■ Instructions to follow ■
Every line below from the one containing "Договор оферты (644, 2299)" through the one containing "отзывы (482, 935)" must be transcribed exactly. Omit all lines outside that stretch.

Start of Information given

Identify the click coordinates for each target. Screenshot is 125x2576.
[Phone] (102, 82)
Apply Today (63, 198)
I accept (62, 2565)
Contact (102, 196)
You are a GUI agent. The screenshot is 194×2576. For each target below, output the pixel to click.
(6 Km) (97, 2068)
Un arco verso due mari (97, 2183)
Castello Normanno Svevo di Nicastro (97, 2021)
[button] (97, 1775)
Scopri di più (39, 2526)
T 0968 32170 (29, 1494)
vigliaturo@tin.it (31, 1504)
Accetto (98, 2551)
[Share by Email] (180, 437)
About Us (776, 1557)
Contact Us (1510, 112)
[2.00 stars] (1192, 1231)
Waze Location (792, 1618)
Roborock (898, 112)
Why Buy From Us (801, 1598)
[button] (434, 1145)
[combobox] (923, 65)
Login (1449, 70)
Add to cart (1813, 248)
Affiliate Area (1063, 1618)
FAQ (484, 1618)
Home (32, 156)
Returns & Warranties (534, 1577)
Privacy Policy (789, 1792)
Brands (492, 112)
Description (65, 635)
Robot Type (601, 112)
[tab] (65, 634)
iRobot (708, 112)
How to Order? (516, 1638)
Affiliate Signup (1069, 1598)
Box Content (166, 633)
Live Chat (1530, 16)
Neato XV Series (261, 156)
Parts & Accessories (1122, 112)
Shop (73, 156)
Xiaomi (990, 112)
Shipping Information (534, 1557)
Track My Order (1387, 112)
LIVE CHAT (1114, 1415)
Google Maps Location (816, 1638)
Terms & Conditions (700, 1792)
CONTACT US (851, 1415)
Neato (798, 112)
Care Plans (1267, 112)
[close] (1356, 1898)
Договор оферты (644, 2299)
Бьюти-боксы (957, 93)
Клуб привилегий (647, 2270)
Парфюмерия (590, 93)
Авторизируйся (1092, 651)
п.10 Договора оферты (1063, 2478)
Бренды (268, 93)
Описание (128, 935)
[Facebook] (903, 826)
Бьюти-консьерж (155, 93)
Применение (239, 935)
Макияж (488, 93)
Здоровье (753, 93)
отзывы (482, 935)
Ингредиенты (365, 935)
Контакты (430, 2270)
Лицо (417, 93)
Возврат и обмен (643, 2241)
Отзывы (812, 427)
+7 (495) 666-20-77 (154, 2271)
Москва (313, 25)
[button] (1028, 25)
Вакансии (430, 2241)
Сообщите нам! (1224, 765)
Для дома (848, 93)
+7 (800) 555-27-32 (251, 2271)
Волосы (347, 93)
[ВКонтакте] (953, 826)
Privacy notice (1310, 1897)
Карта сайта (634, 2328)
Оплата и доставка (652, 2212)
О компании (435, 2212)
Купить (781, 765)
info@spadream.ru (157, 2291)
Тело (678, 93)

End of Information given

■ Solution to this problem ■
Договор оферты (644, 2299)
Бьюти-боксы (957, 93)
Клуб привилегий (647, 2270)
Парфюмерия (590, 93)
Авторизируйся (1092, 651)
п.10 Договора оферты (1063, 2478)
Бренды (268, 93)
Описание (128, 935)
[Facebook] (903, 826)
Бьюти-консьерж (155, 93)
Применение (239, 935)
Макияж (488, 93)
Здоровье (753, 93)
отзывы (482, 935)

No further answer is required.